▶ [TASK INSTRUCTIONS]
Among the records below, find each line containing the word "status" and copy it.

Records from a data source
————————

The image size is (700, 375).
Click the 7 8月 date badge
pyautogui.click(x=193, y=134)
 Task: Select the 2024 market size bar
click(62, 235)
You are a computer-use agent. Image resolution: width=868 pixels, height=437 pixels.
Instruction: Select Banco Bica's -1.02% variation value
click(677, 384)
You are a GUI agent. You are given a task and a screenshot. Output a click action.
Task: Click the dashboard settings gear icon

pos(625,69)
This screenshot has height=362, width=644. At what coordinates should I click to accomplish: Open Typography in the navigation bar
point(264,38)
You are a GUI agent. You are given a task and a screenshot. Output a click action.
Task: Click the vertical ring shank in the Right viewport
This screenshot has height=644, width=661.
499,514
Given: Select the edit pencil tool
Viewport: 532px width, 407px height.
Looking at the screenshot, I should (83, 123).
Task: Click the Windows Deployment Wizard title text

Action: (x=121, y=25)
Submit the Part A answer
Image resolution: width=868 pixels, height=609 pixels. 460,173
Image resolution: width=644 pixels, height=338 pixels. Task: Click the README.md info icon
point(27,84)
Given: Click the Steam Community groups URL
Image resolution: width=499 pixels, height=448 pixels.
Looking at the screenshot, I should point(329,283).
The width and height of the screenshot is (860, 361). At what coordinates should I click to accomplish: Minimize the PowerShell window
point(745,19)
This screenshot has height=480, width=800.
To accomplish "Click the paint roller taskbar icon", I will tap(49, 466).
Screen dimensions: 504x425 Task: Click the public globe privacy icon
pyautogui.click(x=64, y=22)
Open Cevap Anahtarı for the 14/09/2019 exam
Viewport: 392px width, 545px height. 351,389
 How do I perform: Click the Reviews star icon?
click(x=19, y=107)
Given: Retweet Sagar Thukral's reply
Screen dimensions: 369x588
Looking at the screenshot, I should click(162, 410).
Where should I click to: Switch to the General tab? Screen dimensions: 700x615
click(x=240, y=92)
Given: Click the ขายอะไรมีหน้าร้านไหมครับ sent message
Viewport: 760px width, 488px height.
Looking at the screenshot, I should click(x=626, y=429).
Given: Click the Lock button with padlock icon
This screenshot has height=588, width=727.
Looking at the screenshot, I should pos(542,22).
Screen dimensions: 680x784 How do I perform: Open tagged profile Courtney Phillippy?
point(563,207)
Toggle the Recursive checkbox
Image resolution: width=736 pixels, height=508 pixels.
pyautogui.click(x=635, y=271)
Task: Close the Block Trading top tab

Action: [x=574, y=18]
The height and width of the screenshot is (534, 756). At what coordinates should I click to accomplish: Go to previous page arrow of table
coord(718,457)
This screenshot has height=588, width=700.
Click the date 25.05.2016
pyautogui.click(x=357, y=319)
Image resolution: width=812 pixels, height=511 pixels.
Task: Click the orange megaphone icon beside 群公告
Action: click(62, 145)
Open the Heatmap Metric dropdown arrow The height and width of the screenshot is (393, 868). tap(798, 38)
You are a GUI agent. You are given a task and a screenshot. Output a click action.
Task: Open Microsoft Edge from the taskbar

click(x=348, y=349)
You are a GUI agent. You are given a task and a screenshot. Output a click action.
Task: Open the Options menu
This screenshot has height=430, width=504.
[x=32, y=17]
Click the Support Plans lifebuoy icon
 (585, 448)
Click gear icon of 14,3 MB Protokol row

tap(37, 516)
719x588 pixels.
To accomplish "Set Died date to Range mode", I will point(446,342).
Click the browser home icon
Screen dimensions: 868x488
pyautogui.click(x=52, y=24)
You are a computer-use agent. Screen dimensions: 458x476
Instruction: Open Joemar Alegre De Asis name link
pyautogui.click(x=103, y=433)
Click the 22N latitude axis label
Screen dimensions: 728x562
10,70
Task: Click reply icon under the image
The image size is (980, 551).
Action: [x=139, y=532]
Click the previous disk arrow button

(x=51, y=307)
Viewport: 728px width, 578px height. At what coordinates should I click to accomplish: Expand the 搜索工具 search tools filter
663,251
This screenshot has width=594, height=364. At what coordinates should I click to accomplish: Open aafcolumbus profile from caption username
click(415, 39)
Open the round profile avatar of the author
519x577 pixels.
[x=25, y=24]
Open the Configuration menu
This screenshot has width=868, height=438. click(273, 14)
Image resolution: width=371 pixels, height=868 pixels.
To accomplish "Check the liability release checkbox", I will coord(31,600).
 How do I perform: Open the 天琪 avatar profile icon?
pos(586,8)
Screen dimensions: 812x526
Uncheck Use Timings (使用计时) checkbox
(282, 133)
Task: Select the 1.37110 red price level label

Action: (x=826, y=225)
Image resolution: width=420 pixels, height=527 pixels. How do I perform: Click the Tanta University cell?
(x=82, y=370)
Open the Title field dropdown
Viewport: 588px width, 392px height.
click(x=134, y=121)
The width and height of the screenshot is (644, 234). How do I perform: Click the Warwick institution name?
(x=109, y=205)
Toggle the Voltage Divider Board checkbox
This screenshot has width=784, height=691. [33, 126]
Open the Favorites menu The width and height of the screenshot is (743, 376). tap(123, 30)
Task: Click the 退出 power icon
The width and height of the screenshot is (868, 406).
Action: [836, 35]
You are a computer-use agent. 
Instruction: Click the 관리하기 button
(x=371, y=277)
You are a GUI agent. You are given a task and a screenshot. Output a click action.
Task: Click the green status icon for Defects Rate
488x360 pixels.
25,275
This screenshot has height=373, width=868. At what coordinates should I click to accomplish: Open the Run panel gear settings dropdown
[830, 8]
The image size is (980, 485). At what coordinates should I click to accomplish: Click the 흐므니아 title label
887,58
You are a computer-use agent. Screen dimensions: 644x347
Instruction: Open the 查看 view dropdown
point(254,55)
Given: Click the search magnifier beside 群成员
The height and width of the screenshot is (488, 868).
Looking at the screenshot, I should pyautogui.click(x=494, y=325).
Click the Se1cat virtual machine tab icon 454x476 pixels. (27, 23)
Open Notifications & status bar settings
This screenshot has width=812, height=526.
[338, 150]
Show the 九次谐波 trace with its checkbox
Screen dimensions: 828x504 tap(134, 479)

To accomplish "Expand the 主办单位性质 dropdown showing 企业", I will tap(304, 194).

————————

▶ [TASK OUTPUT]
Task: Click the green status icon for Defects Rate
Open Notifications & status bar settings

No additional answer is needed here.